**Reading text**
::::::

Assuming that both Bar and Baz are relatively easy to build, going the
combined specfile is certainly possible.

If the build process is long, convoluted, or otherwise takes a lot of
space in your spec file, then combining the two into one spec can lead to
a spec that is huge, confusing, and hard to work with.

An example (perhaps mainly an example of long, convoluted, and hard to
follow ;-) ) is the RedHat 9 or RedHat ES 3 `openldap.spec' spec file.  It
includes custom versions of automake, libtool, and berkeley DB, all of
which get built *just* so that you can get to the process of building
openldap.

>Is this at all possible?

:-) All things are possible with RPM, if you're determined.

>  If so, can anyone point me to some docs that explain
>how to build the spec file appropriately, or even just an example SRPM I can
>look at to see how this functions?

I would set some defines at the top of the spec file:

# The tarball base name is this:
%define	FOO_SOURCE_FILE		Foo
# It untars into a directory with this as the name (n
%define	FOO_SOURCE_DIR		foo
%define	FOO_VERSION			1.9

# Bar is consistent, the tarball name and the directory that it untars
# into are named the same.

::::::

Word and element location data

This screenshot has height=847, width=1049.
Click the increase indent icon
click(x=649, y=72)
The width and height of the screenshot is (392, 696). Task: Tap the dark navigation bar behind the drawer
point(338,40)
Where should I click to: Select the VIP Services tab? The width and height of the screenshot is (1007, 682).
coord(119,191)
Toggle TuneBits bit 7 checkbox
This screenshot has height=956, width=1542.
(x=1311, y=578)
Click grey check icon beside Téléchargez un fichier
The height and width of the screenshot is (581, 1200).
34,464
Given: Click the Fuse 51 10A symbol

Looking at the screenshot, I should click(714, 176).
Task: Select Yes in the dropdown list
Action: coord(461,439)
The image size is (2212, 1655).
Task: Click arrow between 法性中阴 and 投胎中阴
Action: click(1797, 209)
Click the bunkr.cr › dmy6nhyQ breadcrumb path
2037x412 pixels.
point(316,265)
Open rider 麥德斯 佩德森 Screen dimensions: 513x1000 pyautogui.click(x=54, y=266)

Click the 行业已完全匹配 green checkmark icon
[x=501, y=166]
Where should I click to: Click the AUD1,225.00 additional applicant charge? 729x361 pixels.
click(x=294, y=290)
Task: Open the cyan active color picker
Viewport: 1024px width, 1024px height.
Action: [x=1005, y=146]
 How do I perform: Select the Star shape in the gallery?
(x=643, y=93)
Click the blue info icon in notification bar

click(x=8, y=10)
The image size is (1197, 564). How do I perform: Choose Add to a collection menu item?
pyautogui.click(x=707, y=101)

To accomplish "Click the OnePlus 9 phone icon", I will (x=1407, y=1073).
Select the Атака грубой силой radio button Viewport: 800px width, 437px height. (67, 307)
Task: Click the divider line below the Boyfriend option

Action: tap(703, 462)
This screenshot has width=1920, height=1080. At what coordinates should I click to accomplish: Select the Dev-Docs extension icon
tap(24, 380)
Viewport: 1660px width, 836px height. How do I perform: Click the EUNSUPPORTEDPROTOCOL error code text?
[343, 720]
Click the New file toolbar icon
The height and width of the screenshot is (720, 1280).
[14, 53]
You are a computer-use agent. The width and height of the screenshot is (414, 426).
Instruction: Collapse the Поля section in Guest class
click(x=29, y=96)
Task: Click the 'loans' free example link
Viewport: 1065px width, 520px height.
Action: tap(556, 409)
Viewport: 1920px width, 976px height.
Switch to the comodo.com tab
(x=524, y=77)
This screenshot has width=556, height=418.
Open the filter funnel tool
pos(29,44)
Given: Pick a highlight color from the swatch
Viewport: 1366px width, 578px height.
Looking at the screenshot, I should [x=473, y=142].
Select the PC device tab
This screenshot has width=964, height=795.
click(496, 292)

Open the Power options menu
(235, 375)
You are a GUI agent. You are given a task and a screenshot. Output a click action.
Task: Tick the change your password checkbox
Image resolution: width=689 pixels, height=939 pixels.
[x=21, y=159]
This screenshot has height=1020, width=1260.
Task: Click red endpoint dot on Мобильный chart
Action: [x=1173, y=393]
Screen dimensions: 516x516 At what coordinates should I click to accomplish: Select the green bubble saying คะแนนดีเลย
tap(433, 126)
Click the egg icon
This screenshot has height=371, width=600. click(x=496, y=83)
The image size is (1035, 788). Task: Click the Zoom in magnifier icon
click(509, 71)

::::::

**Objectives**
**1.** Answer these questions about the spec file message:
(a) Which spec file does the writer offer as an example?
(b) Which custom versions does that spec file include?
(c) What version number is defined for FOO_VERSION?
**2.** Transcribe the part of the spec file message that starts with "I would set" and goes on through "named the same.".
**3.** Carry the spec file message forward from where it stops, writing the next part.

**Written answers**
**1.**
(a) The `openldap.spec' spec file from RedHat 9 or RedHat ES 3.
(b) Automake, libtool, and berkeley DB.
(c) 1.9

**2.**
I would set some defines at the top of the spec file:

# The tarball base name is this:
%define	FOO_SOURCE_FILE		Foo
# It untars into a directory with this as the name (n
%define	FOO_SOURCE_DIR		foo
%define	FOO_VERSION			1.9

# Bar is consistent, the tarball name and the directory that it untars
# into are named the same.

**3.**
%define	BAR_SOURCE_FILE		Bar
%define	BAR_SOURCE_DIR		%{BAR_SOURCE_FILE}
%define	BAR_VERSION			1.3

# Baz is not consistent, the tarball is baz-source-1.0.tar.gz, but the
# tarball untars into baz-1.0
%define	BAZ_SOURCE_FILE		baz-source
%define	BAZ_SOURCE_DIR		baz
%define	BAZ_VERSION			1.0

If all of Foo, Bar, and Baz maintain a *consistent* naming scheme (the
tarball is named <Name>-<version>.tar.gz, with the first letter of Name
capitalized *and* when you untar it it goes into the directory
<Name>-<version>, also with the first letter capitalized) then you can do
away with the XXX_SOURCE_FILE and XXX_SOURCE_DIR defines, I just use them
sometimes to "abstract" what the tarball name is and also what the
untarred directory name is, for packages that have multiple sources
without a consistent scheme.

Then in the "header" area you list your sources:

Source0: /path/or/url/to/%{FOO_SOURCE_FILE}-%{FOO_VERSION}.tar.gz
Source1: /path/or/url/to/%{BAR_SOURCE_FILE}-%{BAR_VERSION}.tar.gz
Source2: /path/or/url/to/%{BAZ_SOURCE_FILE}-%{BAZ_VERSION}.tar.gz


Next, in %prep you'll probably need

%setup -c -n Foo-megapackage -a 1 -a 2

By doing that, in your build directory you'll end up with

    Foo-megapackage/
                    foo-1.9/
                    Bar-1.3/
                    baz-source-1.0/

and at the start of every spec file section (%build, %install, %clean)
you'll be dropped into the `Foo-megapackage' directory.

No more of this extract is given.